Golly I’ve been thinking a lot since yesterday’s sermon.  Of course, there were three services yesterday and each time what we shared as preacher and congregation was different but the heart of the question (ha!) was the same:  What’s the relationship between the free gift of salvation and the ethical command to love?

It’s a big question for the Apostle Paul and together we wrestled with it.  At one point (in at least two of the sermons yesterday) we pulled out the handy-dandy theological method of using verb moods to describe the effects of salvation:  The indicative (which guarantees us “freedom from the law” and “eternal life”) and the imperative (which commands us, ironically, to freely love).  The first category is a given, a certainty.  The second category is a result of the first.

So… our question is, does the fact that we are saved (the indicative) demand a certain ethic (imperative)?  (If your brain hurts a little be glad you weren’t with us yesterday). More, does the fact that I cannot, try as I might, always love my neighbor ‘as myself’ mean that I am a liar?  Or that I am not saved?  (Check out 1 John Chapter 4).  Paul might say that those of us who have benefited from the indicative but fail the imperative have not received the spirit (Romans 8).  And that’s cheating.  The worst kind, in fact.  You thought mother nature was bad?  Try God!

The number of pages that have been written about the questions posed above are countless (as are the theological categories and maxims related to them – salvation by grace through faith not works, for example).  These are only exceeded by the unimaginable number of times the faithful, since the days of the historical Jesus, have asked themselves the same question – How faithful must I be?  How much love is commanded of me? Who is my neighbor?

Indeed, the New Testament is replete with responses to the question. I immediately think of the ‘expert’ in Jewish law, who when after asking Jesus how to gain eternal life (the indicative) is told the parable of The Good Samaritan and then is commanded (the imperative) to “Go and do likewise” or the rich young man who departs from Jesus in grief after realizing that obeying Jesus’ imperative to part from his beloved possessions would feel like dying.

Yesterday we talked about how these very tough questions have led some of us to temper the limits of our love with casuistry.  To be sure, situational ethics can give those of us who loose sleep over this stuff some theological wiggle room but, alas, Just War theory might still be an oxymoron in God’s eyes.  Oddly enough, after telling the story of my own quandary after not helping someone who asked for cash the day before, when I got home after the 5:30 pm service I was stopped by a guy on the sidewalk in front of my apartment building.  He asked me, lo and behold, if I could give him a few dollars.  I gave him eighteen dollars which was all that I had.   I didn’t ask who sent him.
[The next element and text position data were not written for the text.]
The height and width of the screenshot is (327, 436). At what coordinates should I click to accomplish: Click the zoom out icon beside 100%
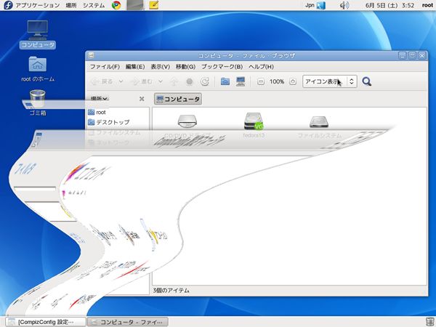click(261, 81)
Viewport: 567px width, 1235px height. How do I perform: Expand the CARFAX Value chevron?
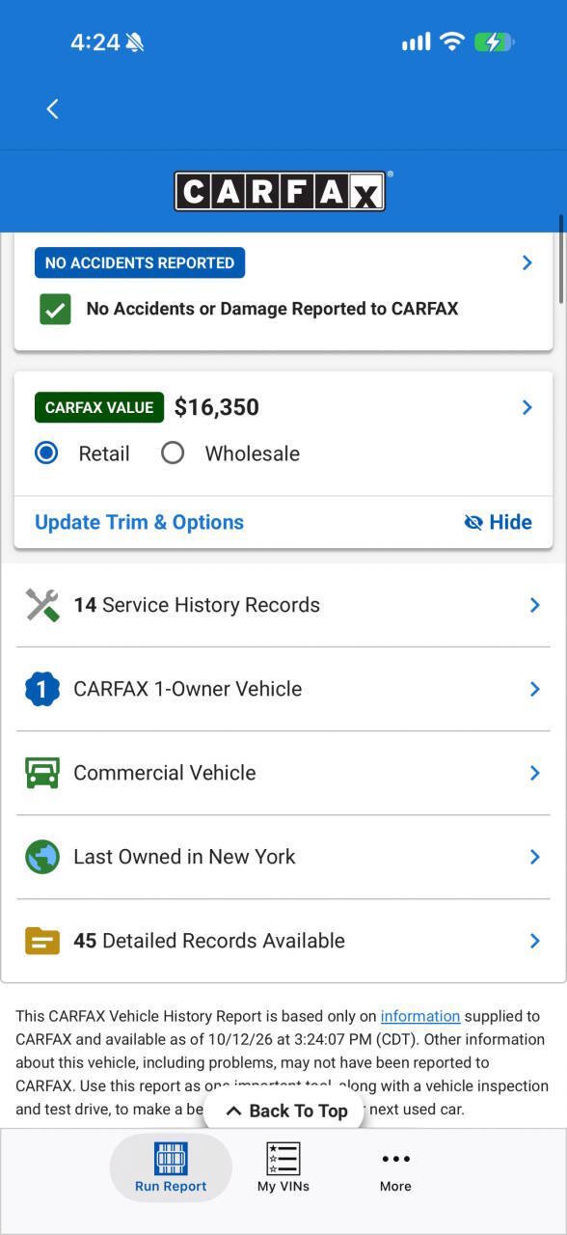tap(527, 407)
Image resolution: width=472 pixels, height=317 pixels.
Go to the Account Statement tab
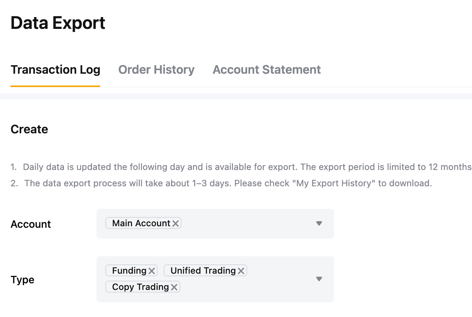[266, 70]
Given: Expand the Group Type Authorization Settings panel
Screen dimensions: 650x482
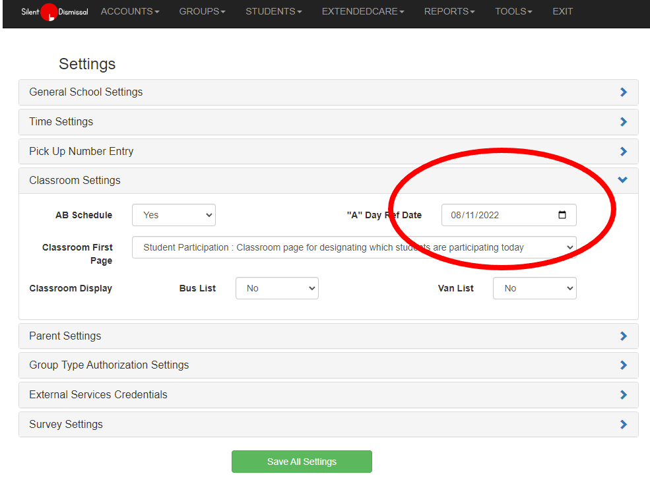Looking at the screenshot, I should pos(109,365).
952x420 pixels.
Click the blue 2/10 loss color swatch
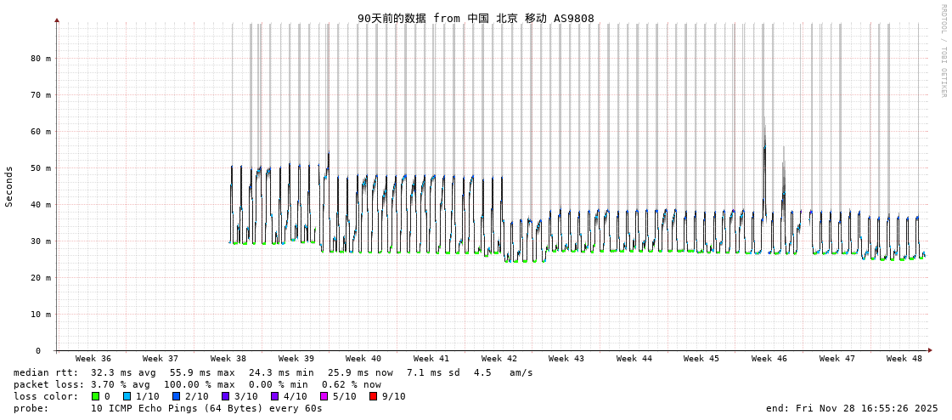click(177, 396)
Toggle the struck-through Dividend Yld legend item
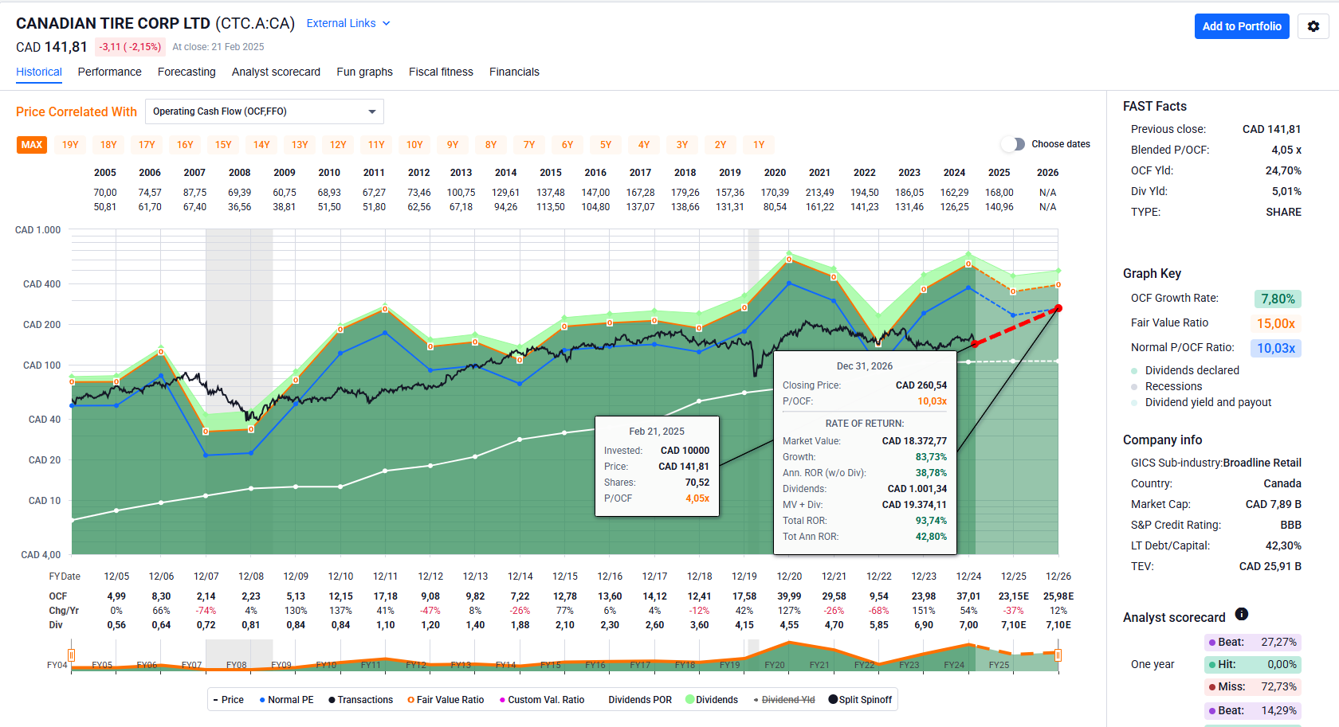This screenshot has height=727, width=1339. [784, 700]
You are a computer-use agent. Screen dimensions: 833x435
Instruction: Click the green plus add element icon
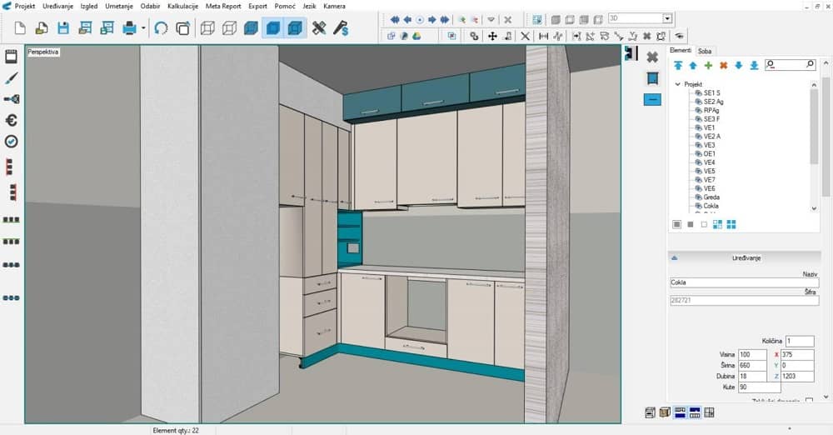tap(708, 65)
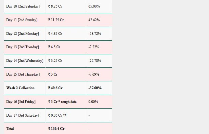Select the ₹ 139.4 Cr total amount
The image size is (209, 134).
56,129
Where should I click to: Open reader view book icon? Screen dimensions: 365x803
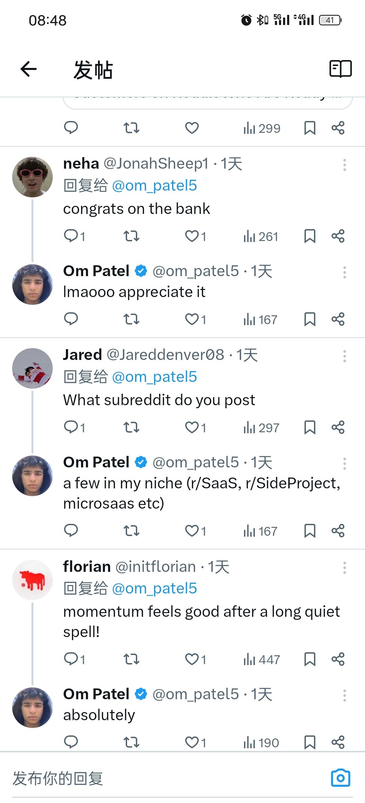pyautogui.click(x=340, y=69)
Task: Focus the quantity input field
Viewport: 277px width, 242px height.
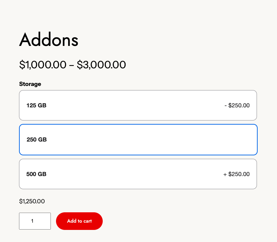Action: [35, 221]
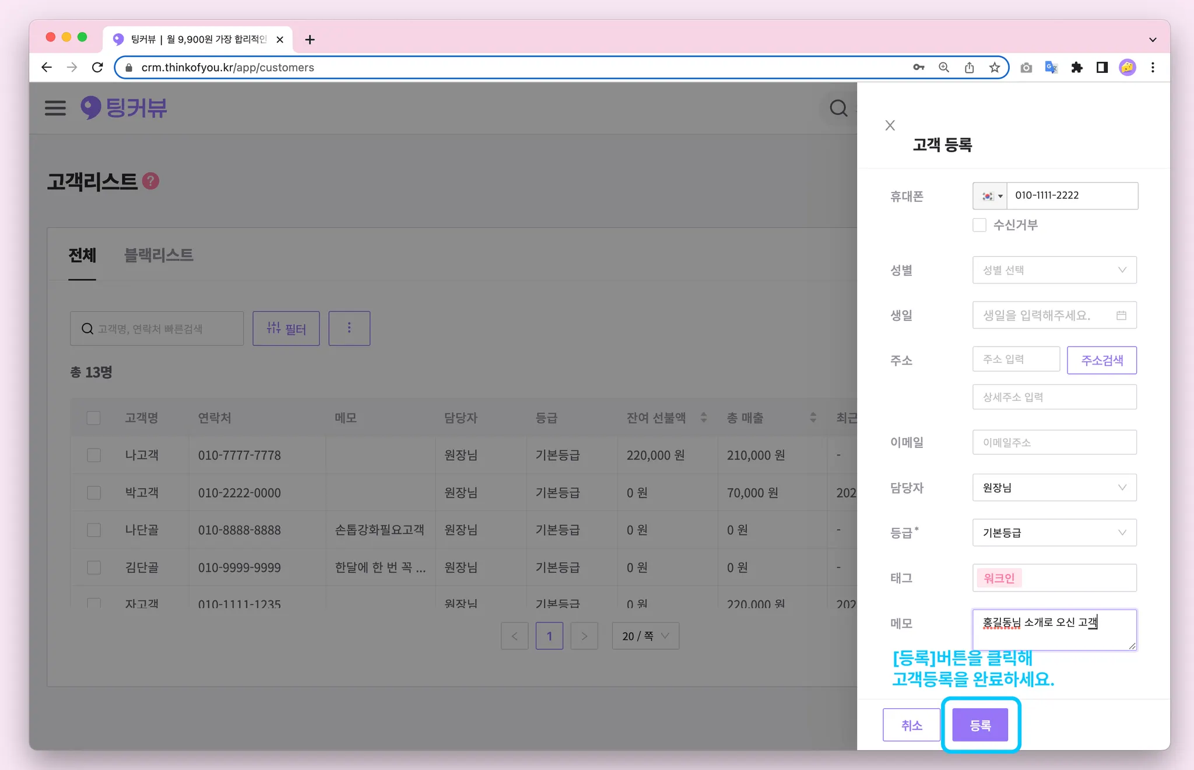The height and width of the screenshot is (770, 1194).
Task: Open the 등급 기본등급 dropdown
Action: (x=1054, y=533)
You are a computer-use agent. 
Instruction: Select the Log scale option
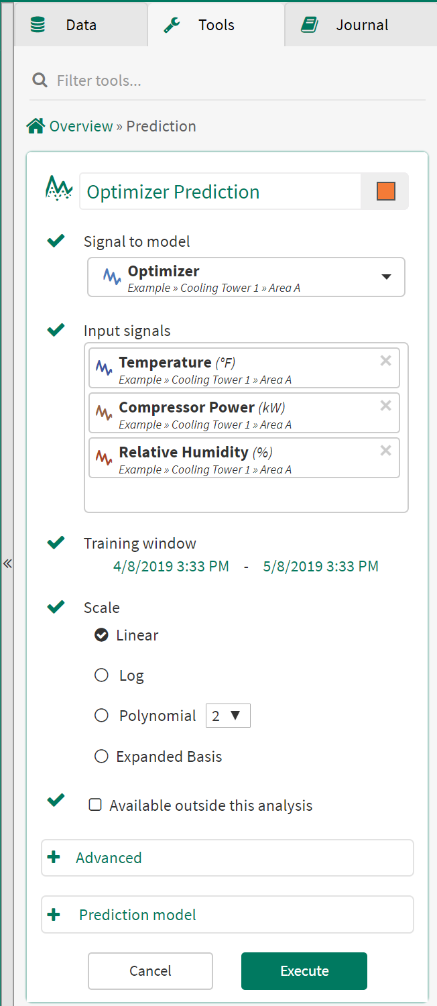coord(101,675)
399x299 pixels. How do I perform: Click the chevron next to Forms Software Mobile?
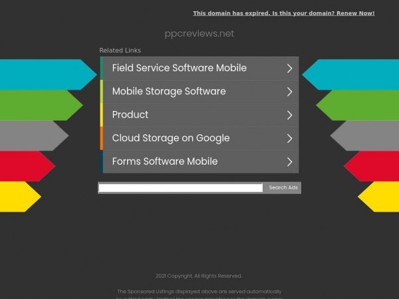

I suppose it’s a good thing to be plagued by the questions that faith asks us – especially the ones we cannot answer  – the ones that keep us up at night.  All the better when questions like these plague us as the church.  Imagine what a church that couldn’t sleep at night might get done!  When feeling especially wretched, like I have over the last few days, I often turn to a quote that gives me hope:

The truth is, I am far from being the monk or the cleric that I ought to be. 
My life is a great tangle of half-conscious subterfuges to evade grace and duty. 
I have done all things badly.  I have thrown away great opportunities. 
My infidelity to Christ, instead of making me sick with despair,
drives me to throw myself all the more blindly
into the arms of His mercy.  

That’s Thomas Merton from his book The Sign of Jonas.  More than a simple matter of misery loving company I think the quote helps me for two reasons.  The first is that those of us who struggle with our faithfulness do not do so in isolation; even the greatest among us have room to grow in faith and service.   The second may be more important.  Maybe it’s not until we really experience the depth of God’s mercy (the indicative) that we can walk fully into the imperative to love without weighing the cost.  When we do that, we’ll have one true church!

Happy Monday (for a few more hours)!